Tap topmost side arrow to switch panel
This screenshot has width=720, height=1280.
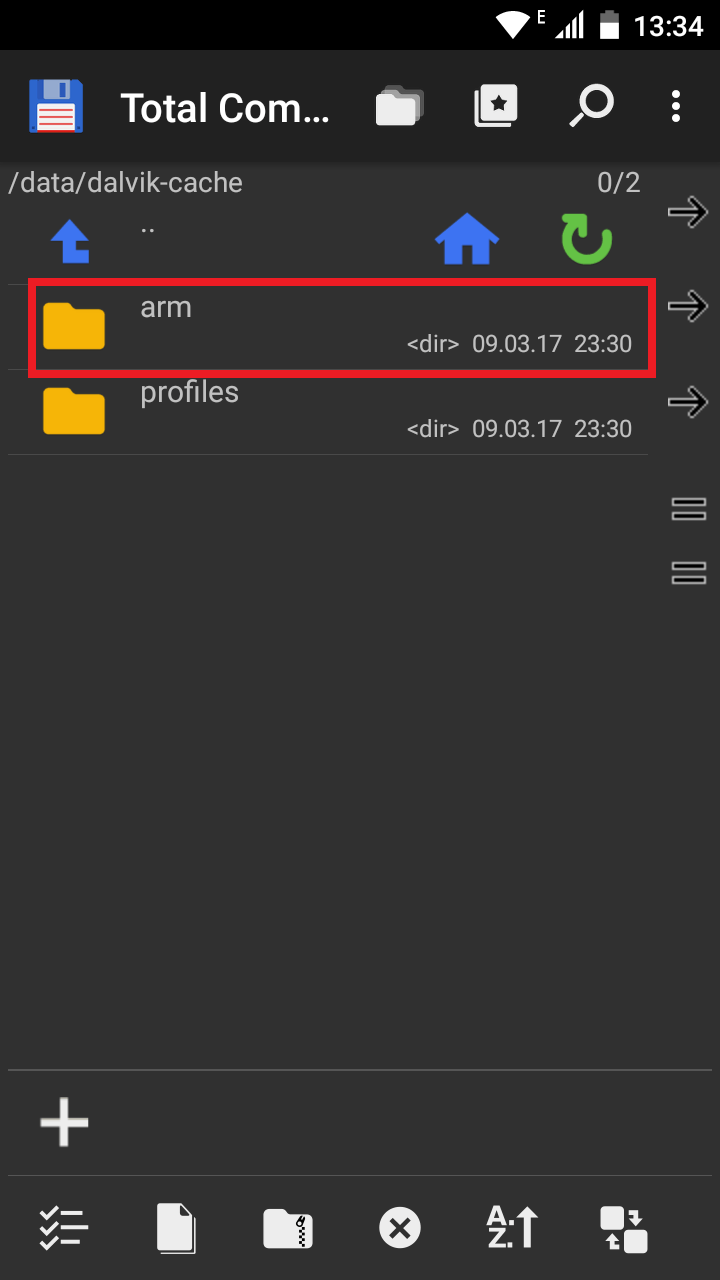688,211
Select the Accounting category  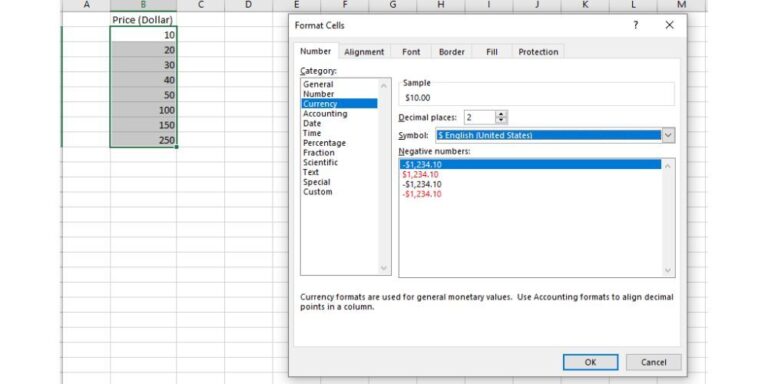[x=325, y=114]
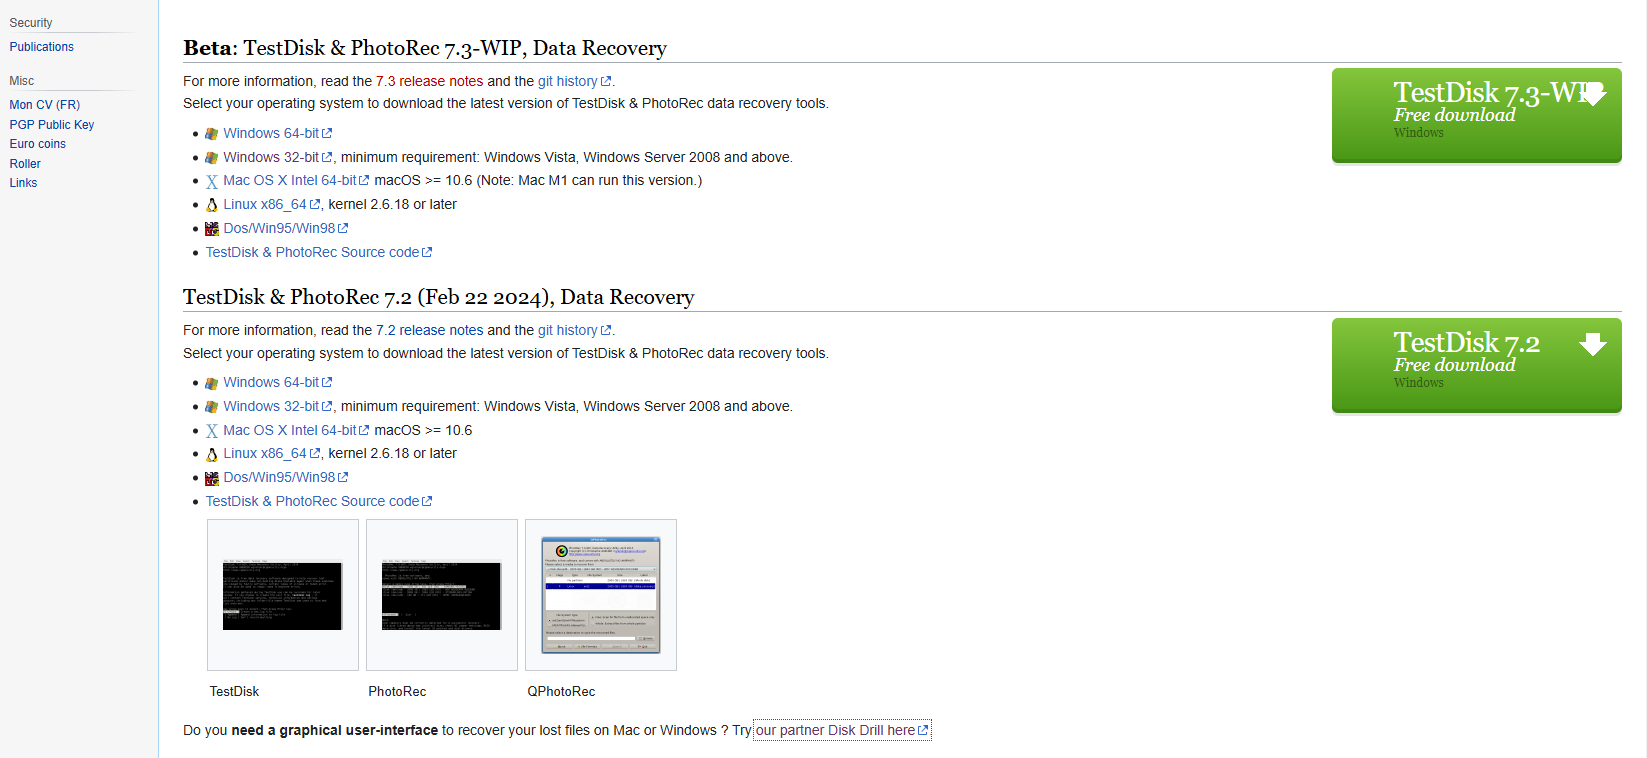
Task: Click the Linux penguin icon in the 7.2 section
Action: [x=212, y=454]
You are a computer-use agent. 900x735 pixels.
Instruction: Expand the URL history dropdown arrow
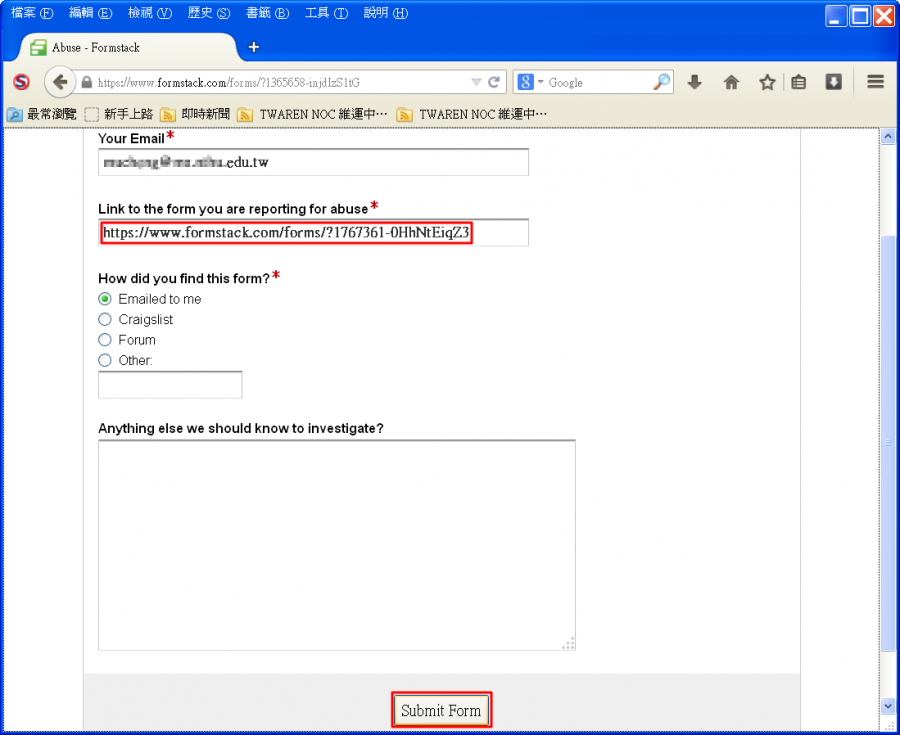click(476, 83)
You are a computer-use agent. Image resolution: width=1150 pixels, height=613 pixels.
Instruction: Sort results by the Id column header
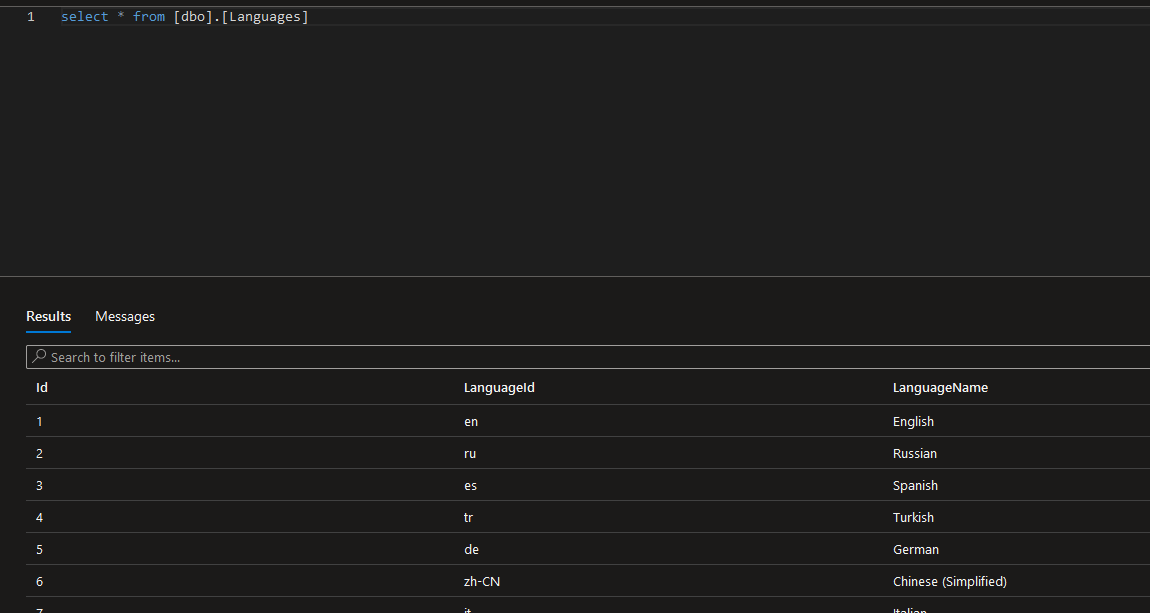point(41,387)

————

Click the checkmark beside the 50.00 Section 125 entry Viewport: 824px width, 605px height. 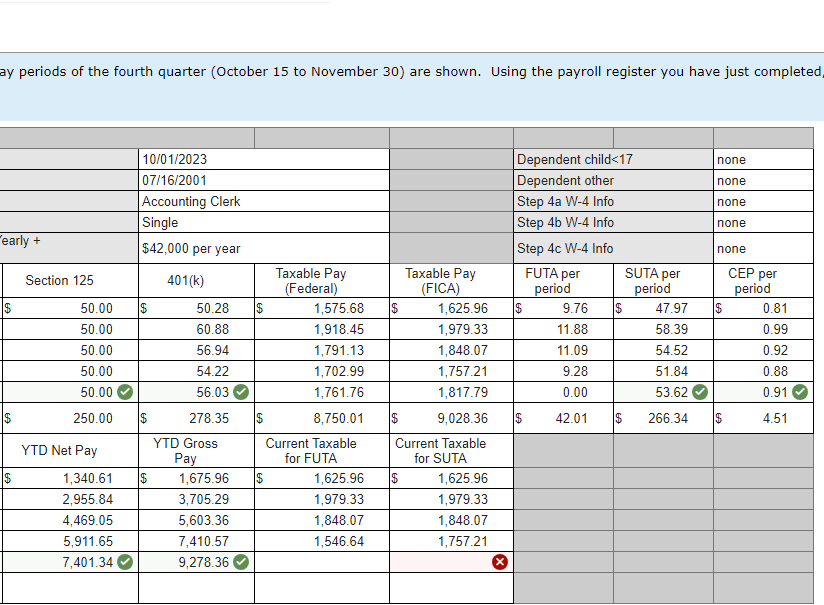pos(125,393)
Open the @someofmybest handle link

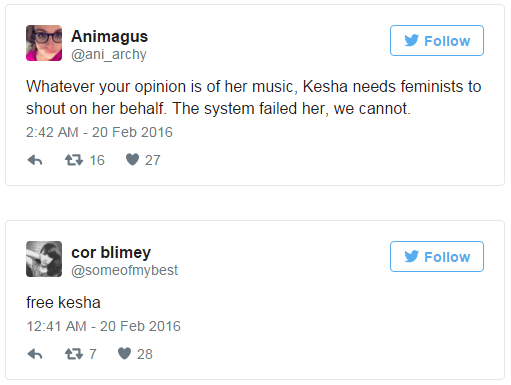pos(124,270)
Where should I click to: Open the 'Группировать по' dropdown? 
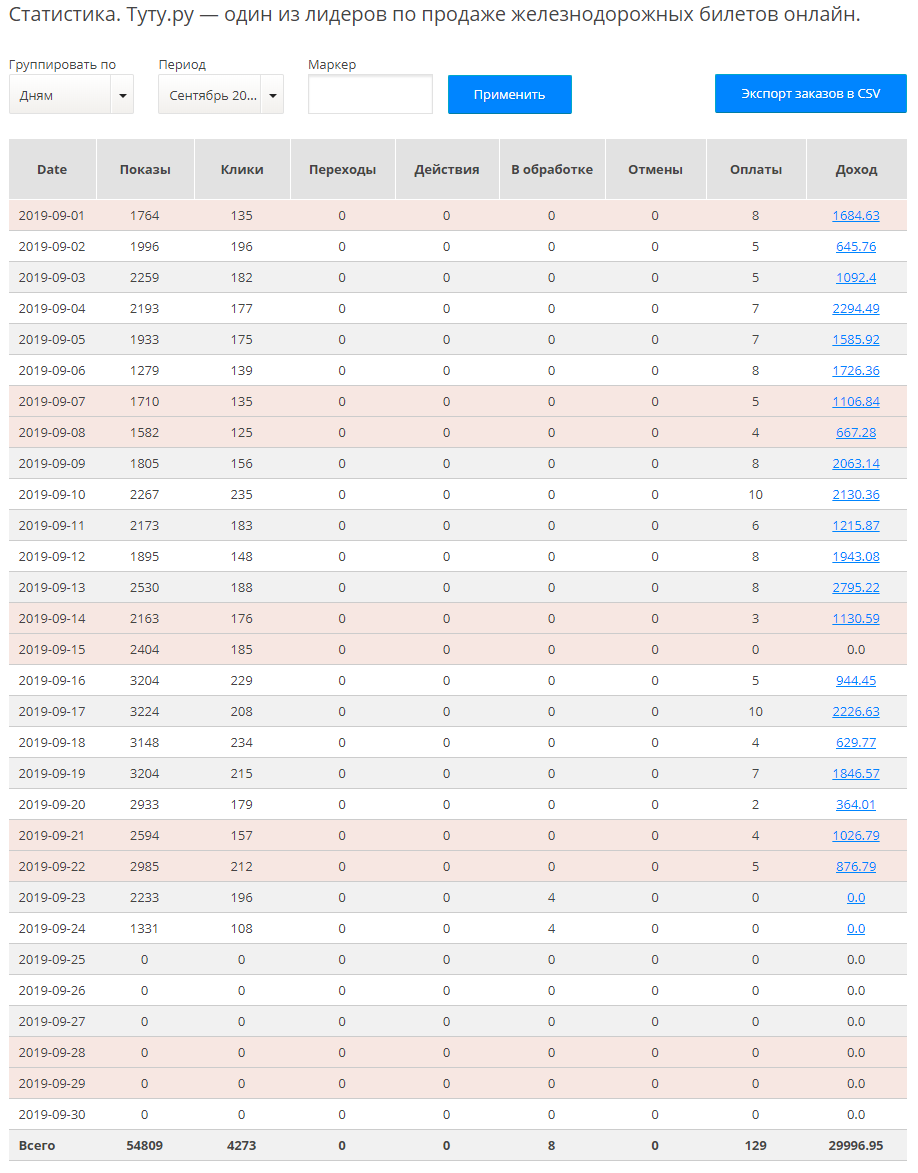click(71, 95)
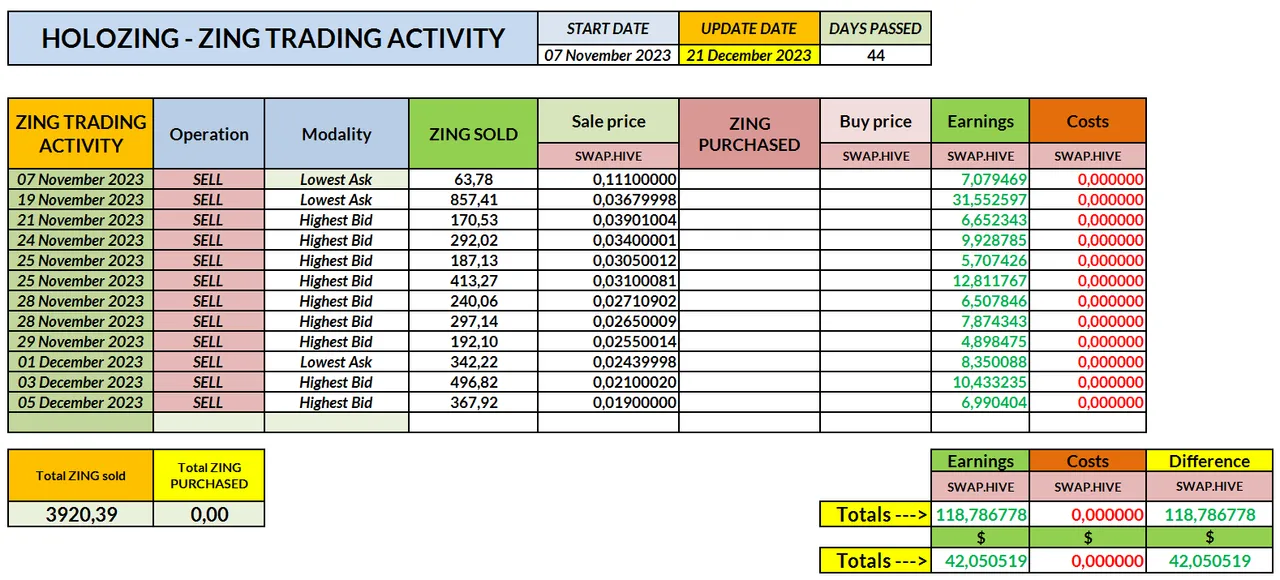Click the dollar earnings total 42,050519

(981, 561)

————

All lines above that hold the string "pixels" should be copied.

REPLY TO THE TASK>
You are a computer-use agent. 900x735 pixels.
You are a computer-use agent. Image resolution: width=1150 pixels, height=613 pixels.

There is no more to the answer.